Clive Robinson November 5, 2019 8:56 PM

@ Petre Peter,

Another reason why you should switch to an LCD

For what?

If you mean for your computer display, it won’t get you much.

The reason being it’s still the same cable carrying the image signal down to most display devices.

It’s the signal radiated from that computer to display cable that most attackers would go for by choice.

Clive Robinson November 6, 2019 7:37 AM

@ Alyer Babtu,


blockquote>The $0.64 question – can you build a mobile phone using these ideas and components?



Look up LimeSDR in Guildford Surrey UK.


Not only can you make a mobile phone, you can make a mobile base station with their inrxpensive products.

Z.Lozinski November 6, 2019 12:26 PM

@Rj Brown

If you use ink from a good fountain pen, almost no pressure is needed at all as capilary action causes the ink to flow.

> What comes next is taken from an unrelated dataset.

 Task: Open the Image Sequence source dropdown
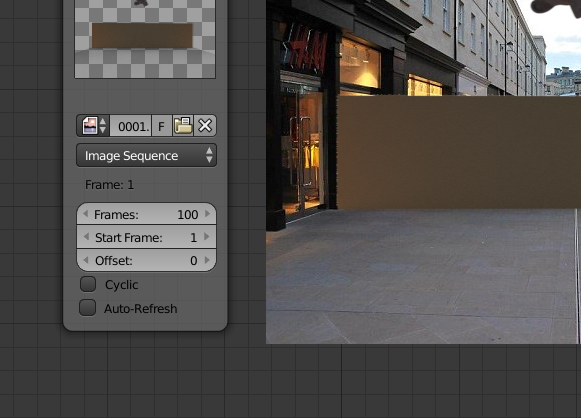[x=146, y=155]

Modern fountain pen nibs are mechanically much more rigid than the high quality 18K gold nibs from the 50s to 70s and will leave an impression on any underlying sheets of paper. Many of the fountain pens available today use steel nibs with fine points (think of the disposable Pilot fountain pens). You are of course right, the pressure required to write with a fountain pen is significantly less than a ballpoint. (Enough that Parker had to re-engineer their fountain pen nibs to stop them breaking once people had learned to write with the pressure required for a ballpoint).

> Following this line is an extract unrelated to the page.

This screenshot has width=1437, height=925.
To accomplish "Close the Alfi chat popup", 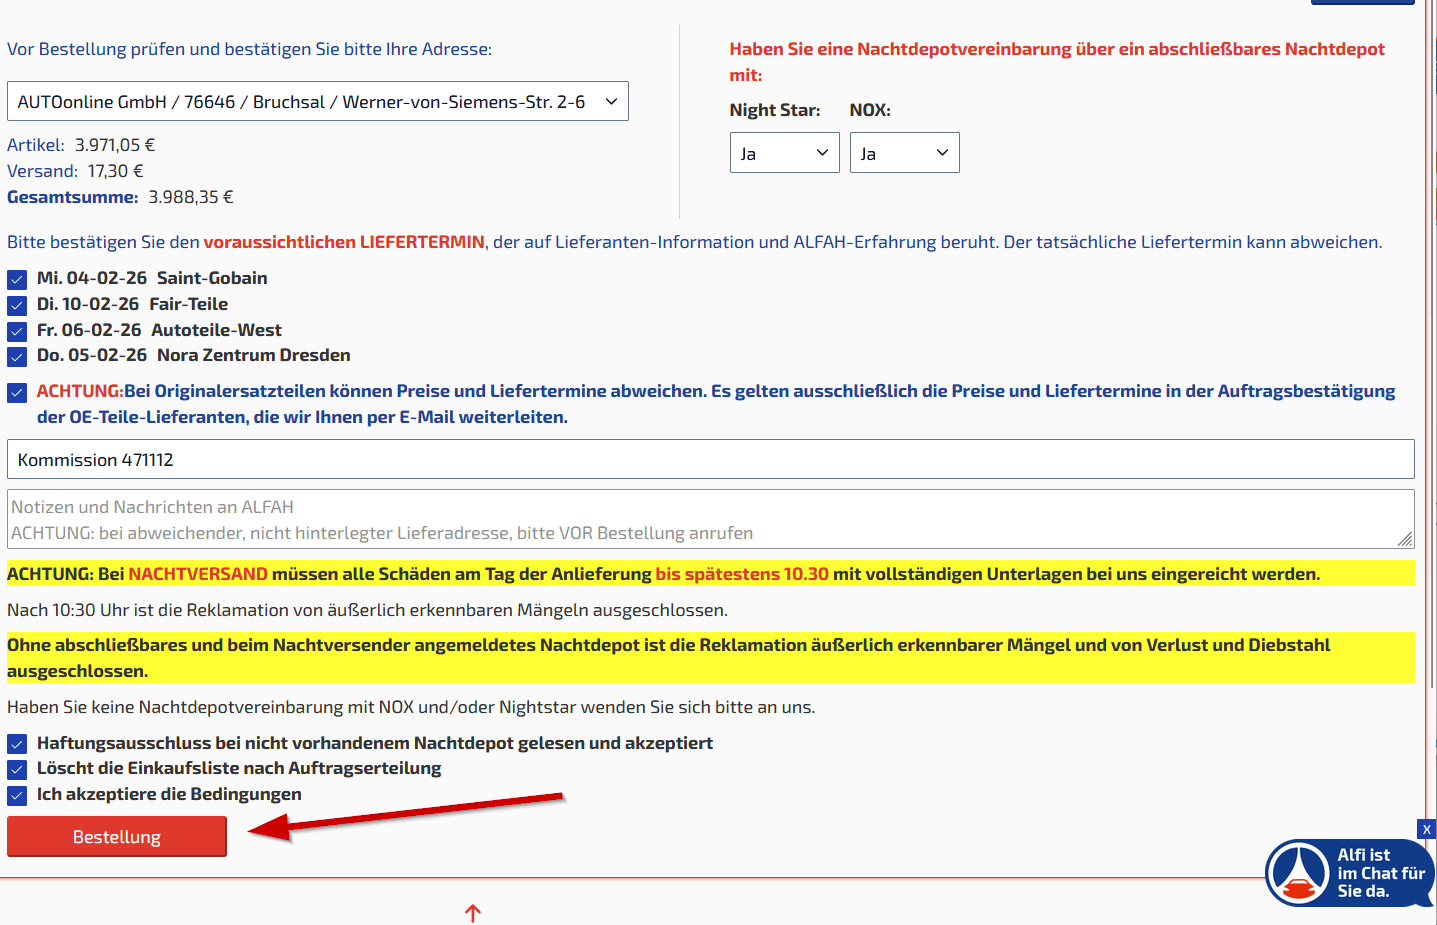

A glass plate is a good low tech solution to the problem

Z.Lozinski November 6, 2019 12:40 PM

@Clive & @Alyer Babtu,

I’ve seen people running entire 4G/LTE mobile networks (Radio and Core) on Raspberry-Pi node.

To go along with the LimeSDR that Clive mentioned for the RAN, here is an example of what you need for the core:


The technology exists to allow you to build a mobile device (or network) from low cost components. Making it secure is a whole different problem.

There was a really good presentation at CCC or HOPE from the guys behind GSMK Cryptophone in Germany on what they had to do to make their device secure.

vas pup November 6, 2019 5:40 PM

@Bruce and @Clive:
Just found this interesting and related to weed out signal:

Novelist Jos Saramago wrote, “Chaos is merely order waiting to be deciphered.”

Clive Robinson November 6, 2019 11:57 PM

@ vas pup,

    “Chaos is merely order waiting to be deciphered.”

Chaos can be deciphered any time, when we have the “right” key. The real problem is trying to find the right key, amongst all the others. Even if we creep along bit by bit our odds of getting the right message diminish rapidly…

But also bit by bit we can make any key, thus all messages are equiprobable… Thus even when chaos arises from chaos, we might still be holding the truth but fail to recognize it.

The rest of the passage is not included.